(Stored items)
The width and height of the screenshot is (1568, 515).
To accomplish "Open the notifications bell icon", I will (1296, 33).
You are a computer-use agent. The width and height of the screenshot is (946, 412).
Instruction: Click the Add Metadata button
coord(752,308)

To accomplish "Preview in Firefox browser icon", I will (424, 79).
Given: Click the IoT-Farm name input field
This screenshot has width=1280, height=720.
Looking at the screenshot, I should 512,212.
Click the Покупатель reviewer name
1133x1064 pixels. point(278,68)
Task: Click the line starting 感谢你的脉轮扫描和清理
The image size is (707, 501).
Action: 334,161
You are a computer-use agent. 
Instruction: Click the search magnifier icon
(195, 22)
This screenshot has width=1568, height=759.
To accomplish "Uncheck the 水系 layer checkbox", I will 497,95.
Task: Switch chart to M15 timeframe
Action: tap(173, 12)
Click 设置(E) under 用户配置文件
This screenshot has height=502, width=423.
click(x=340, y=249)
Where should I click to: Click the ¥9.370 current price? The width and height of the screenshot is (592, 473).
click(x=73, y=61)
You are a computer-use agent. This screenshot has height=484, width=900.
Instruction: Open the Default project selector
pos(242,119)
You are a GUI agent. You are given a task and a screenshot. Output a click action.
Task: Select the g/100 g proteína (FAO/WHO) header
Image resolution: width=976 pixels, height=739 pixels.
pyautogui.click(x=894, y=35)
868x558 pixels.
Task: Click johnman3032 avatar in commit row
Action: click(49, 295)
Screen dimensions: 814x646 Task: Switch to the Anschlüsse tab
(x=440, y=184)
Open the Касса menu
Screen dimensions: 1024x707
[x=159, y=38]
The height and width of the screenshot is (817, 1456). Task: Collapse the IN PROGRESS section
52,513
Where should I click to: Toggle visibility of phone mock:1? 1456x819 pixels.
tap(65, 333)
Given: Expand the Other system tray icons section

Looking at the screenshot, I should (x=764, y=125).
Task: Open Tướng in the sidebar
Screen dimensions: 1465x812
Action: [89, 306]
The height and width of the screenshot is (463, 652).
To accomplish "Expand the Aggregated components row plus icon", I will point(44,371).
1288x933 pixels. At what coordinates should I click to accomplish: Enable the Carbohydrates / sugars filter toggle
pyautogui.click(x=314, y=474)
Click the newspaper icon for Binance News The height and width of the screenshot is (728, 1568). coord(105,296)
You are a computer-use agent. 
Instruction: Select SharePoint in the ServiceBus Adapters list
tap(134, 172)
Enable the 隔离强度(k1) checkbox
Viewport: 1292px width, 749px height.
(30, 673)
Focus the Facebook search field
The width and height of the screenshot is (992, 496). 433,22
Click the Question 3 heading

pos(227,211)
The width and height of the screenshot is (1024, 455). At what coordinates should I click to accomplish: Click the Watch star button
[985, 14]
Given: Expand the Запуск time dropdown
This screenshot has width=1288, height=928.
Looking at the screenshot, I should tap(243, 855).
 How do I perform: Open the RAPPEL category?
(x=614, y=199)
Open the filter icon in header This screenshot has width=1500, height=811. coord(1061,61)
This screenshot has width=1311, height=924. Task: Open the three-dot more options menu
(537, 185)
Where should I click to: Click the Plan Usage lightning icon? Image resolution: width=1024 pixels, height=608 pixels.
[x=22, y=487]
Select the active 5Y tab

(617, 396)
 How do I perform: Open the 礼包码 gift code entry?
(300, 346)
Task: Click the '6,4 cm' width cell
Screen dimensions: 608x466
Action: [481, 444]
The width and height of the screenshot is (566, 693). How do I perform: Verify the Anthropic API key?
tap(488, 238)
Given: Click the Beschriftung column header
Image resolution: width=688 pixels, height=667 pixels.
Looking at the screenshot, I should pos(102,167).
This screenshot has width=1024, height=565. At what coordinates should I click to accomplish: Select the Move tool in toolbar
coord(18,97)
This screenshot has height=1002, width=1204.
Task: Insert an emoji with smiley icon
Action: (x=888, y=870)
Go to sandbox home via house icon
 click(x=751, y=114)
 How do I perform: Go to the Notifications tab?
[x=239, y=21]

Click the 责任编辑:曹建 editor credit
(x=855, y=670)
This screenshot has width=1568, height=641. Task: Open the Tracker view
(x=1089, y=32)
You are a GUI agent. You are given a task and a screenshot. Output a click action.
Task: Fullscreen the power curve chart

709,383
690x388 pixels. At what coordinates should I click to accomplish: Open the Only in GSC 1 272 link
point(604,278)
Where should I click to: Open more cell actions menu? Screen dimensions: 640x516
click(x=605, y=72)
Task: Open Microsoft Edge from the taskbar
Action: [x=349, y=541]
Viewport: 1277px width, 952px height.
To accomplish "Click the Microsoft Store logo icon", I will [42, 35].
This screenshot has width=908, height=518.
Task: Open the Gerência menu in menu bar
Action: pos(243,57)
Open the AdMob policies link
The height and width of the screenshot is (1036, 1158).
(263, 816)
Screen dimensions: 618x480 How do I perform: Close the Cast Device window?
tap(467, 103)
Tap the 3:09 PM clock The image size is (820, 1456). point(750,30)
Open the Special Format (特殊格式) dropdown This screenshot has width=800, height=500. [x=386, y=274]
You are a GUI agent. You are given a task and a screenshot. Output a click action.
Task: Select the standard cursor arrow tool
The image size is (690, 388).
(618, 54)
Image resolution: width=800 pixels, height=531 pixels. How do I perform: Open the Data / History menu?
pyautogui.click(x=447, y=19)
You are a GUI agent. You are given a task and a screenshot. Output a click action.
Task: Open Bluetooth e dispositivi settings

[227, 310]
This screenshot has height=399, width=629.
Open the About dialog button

» **EXERCISE OBJECTIVE**
Search the entries for the word "header" and gather every line where it appears.

» **REPLY**
Task: Select the g/100 g proteína (FAO/WHO) header
Open the filter icon in header This screenshot has width=1500, height=811. coord(1061,61)
Given: Click the Beschriftung column header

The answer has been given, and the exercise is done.